The
Wisconsin Bar recently conducted a dues-funded study demonstrating the obvious:
(1) many new lawyers were drowning in debt and couldn’t find law-related jobs;
and (2) many of these new lawyers were afraid to hang their own shingle because
they were never trained to practice law and feared committing malpractice. I then mocked the Wisconsin Bar when, shortly
after its study, it sent out an unrelated email suggesting that new lawyers
reduce their anxieties by doing unpaid legal work for real
clients. But as clueless as the
Wisconsin Bar was, the California Bar may have just topped it.
Way
to go, California ! In the long tradition of mandatory bar
associations you are, true to form, working against your own membership! You are taking the weakest of your ranks —
soon-to-be members and new members, many of whom are unemployed, drowning in
debt, and completely unskilled in the practice of law — and forcing them to
“give back” to “the public” or “the community” in exchange for “the privilege”

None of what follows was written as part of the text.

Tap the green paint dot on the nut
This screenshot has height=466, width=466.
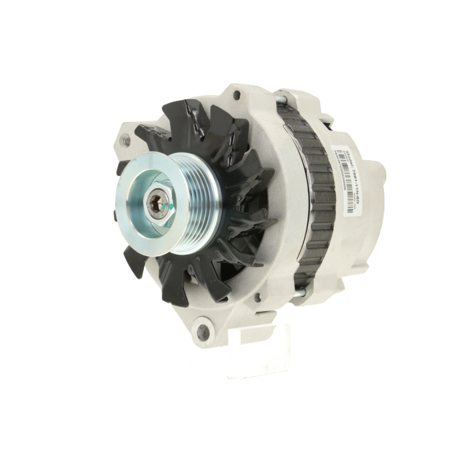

of being a lawyer. (Feel free to replace
the buzzwords in quotations with whatever buzzwords are commonly used in California .)
The actual proposal
(found here) appears to be disguising the fifty-hour pro bono requirement as lawyer
education. To this, I have several
objections. First, if this is really education,
why are you letting law graduates perform the fifty hours after their
admission to the bar and after you have already deemed them competent to
practice? Second, if law graduates are
poorly trained, you should be working on real, top-to-bottom reform of the
legal education system instead of trying to pass this inadequate Band-Aid. And third, according to the article, it
appears that the legal aid clinics in California
don’t want to do law professors’ jobs for them, i.e., they don’t want to train
your state’s new lawyers.
More specifically,
it appears that the indigent defense organizations would rather your state’s
unemployed and untrained law graduates stay far, far away: “While legal
organizations would like to put law students and recent law grads to work on
pro bono assignments, they need to train and supervise them and provide office
space. Currently, only 10 percent of the
law students who apply to volunteer at the Legal Aid Foundation of Los Angeles
are accepted, because the group doesn’t have resources to oversee more[.]”
My suggestion,
then, is that the California
legislature should put this mandatory pro bono proposal on the scrapheap and
send the Cal Bar Task Force back to the drawing board.